_The task_
Return every line of the records that includes the string "Single".

_Material provided_

---*---

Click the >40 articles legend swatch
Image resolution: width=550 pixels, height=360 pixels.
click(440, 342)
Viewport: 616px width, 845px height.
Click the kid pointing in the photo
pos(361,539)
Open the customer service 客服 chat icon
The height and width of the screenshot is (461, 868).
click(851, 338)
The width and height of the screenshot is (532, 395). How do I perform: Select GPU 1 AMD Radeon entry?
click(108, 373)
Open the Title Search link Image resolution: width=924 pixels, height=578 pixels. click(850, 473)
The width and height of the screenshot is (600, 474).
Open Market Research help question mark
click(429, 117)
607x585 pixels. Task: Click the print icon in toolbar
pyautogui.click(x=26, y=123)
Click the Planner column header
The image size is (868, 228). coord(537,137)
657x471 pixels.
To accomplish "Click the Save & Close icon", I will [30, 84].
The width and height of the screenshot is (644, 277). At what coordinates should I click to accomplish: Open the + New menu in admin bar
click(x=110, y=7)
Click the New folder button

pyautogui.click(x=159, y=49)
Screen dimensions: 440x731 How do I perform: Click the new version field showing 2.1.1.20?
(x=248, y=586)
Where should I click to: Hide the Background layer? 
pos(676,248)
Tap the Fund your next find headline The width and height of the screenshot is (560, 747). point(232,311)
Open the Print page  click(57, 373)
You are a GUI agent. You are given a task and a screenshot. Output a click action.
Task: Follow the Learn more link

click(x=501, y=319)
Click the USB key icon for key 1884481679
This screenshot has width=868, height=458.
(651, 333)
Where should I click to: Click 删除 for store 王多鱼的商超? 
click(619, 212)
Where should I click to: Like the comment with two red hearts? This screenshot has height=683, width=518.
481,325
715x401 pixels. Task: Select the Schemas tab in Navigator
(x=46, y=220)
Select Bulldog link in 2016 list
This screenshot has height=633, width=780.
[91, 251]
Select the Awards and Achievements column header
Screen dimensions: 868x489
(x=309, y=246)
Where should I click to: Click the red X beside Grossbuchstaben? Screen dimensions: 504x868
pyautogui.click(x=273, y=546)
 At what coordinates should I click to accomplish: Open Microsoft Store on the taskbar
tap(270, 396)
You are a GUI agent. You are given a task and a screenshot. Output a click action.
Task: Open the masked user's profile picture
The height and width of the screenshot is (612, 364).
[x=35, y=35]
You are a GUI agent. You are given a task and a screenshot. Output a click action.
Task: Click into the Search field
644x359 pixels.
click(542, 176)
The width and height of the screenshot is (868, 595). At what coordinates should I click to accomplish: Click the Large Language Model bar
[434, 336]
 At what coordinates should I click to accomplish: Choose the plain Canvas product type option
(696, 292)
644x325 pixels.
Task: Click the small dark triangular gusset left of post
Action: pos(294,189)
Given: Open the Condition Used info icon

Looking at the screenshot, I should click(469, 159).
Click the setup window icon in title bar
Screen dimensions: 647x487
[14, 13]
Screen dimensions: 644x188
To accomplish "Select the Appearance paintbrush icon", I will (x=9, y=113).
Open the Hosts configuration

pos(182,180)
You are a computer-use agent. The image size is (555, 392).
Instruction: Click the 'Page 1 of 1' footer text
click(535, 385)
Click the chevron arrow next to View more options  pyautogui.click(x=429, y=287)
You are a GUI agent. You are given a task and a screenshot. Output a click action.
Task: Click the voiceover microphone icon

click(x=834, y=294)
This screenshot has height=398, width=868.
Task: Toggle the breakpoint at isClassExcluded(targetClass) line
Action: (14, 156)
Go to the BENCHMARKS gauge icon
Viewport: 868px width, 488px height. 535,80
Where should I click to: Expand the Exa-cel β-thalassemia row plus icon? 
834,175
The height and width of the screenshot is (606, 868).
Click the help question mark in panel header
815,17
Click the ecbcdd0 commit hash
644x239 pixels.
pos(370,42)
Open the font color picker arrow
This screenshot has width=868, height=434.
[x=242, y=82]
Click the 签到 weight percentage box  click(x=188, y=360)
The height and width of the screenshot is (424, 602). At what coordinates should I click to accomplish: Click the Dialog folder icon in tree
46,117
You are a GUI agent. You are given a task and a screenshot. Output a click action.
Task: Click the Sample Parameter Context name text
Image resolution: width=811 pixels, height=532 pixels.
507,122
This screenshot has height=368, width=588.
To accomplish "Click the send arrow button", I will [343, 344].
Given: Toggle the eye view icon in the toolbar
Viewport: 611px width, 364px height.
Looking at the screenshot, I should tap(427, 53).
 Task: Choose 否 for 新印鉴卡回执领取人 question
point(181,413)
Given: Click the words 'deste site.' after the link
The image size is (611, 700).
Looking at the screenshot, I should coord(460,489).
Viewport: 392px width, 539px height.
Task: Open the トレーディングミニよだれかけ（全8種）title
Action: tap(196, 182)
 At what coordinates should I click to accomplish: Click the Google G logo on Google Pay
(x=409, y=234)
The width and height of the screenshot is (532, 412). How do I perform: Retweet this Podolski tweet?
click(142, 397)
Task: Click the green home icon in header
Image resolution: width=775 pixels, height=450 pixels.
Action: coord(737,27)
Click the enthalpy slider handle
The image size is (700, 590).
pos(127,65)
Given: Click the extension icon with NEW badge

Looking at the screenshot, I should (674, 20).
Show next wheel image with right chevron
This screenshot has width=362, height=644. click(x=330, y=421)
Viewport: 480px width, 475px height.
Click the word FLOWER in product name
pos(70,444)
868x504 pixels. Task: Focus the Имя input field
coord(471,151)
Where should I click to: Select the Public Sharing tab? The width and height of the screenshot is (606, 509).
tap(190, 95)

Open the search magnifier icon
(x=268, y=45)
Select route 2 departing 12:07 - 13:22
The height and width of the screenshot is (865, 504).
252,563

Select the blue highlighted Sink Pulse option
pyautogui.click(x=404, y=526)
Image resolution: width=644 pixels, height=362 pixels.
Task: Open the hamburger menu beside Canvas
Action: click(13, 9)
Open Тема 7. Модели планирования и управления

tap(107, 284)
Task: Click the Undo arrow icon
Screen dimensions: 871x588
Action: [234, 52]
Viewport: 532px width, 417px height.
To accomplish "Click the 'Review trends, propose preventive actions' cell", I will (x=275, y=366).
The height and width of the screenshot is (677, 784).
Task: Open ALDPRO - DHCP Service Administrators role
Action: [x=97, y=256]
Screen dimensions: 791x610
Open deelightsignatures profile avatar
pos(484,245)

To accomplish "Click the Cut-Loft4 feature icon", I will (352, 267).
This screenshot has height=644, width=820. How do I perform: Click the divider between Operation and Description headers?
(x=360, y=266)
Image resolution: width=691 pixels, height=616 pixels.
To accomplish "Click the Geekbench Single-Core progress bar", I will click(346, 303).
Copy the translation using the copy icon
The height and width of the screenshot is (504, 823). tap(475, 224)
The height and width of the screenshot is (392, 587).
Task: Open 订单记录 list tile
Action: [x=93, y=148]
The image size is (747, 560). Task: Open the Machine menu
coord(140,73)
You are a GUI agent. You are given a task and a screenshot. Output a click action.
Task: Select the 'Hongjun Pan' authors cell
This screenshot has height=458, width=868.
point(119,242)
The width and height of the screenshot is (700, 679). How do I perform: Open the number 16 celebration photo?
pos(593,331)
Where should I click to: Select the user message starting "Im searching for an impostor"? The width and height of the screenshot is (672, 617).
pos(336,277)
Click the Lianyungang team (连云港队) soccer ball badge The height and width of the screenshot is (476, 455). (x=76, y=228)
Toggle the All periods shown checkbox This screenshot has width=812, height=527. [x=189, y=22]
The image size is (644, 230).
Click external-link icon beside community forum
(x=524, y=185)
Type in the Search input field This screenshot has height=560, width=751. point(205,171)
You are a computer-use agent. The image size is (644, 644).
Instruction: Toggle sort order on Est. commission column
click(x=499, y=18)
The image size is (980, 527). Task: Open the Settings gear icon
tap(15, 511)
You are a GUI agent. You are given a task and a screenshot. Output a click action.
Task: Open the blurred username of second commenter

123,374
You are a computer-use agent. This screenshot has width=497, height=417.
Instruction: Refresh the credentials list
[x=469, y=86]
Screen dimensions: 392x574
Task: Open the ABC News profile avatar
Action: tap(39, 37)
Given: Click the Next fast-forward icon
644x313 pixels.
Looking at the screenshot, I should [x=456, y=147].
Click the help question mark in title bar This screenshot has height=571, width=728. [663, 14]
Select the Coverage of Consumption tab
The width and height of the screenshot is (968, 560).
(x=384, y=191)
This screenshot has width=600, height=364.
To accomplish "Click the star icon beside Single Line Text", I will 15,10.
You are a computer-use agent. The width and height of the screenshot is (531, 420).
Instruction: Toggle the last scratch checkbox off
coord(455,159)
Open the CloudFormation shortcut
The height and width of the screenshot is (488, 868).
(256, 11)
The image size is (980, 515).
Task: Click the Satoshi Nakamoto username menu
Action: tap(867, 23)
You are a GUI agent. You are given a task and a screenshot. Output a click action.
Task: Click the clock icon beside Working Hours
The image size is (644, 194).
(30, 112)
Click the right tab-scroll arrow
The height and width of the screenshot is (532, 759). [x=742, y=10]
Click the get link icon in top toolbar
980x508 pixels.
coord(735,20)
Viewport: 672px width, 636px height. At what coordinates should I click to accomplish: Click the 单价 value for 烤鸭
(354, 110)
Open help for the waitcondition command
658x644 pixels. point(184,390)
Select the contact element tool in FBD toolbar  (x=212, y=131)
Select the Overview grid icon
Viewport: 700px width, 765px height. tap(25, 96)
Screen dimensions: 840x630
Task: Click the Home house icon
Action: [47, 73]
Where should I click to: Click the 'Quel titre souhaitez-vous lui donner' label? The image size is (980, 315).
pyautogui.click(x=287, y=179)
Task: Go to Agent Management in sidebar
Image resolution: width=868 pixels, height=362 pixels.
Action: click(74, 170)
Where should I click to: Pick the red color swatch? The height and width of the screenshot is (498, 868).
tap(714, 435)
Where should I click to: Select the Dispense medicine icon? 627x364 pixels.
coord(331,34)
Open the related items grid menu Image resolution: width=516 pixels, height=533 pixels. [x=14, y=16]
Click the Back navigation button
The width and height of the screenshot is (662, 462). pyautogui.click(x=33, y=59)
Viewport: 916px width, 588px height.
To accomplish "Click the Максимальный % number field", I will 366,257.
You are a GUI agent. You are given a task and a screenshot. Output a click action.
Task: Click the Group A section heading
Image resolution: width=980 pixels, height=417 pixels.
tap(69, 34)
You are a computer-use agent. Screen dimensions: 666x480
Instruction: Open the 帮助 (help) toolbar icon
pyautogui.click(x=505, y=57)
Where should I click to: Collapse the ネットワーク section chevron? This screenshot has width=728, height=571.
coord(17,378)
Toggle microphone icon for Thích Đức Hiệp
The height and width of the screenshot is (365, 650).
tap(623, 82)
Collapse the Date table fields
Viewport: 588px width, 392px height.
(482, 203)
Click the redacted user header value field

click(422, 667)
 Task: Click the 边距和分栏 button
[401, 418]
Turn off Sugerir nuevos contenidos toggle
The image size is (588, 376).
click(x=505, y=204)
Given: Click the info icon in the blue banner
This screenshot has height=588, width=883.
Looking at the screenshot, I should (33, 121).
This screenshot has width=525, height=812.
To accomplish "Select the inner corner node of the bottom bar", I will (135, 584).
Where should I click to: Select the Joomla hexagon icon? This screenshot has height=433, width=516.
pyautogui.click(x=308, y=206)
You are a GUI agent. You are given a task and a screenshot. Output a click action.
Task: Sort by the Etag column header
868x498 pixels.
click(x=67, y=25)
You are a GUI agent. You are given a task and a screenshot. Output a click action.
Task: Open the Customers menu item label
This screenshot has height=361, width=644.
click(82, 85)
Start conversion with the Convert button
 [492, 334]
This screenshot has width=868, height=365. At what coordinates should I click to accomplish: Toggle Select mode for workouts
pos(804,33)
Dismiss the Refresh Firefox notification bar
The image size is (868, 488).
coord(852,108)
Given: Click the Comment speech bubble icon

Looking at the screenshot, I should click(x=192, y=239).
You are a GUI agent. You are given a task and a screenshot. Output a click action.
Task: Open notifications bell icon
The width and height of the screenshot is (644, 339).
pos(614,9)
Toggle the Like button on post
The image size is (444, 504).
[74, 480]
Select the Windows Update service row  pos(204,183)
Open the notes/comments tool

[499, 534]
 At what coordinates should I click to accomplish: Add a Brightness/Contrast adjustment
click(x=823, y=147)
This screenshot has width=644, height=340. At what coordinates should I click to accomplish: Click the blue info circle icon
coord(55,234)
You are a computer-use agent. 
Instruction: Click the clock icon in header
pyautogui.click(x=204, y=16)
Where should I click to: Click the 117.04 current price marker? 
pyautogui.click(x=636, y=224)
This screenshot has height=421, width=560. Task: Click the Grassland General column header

---*---

_Solution to this problem_
To accomplish "Click the Geekbench Single-Core progress bar", I will click(346, 303).
To accomplish "Click the star icon beside Single Line Text", I will 15,10.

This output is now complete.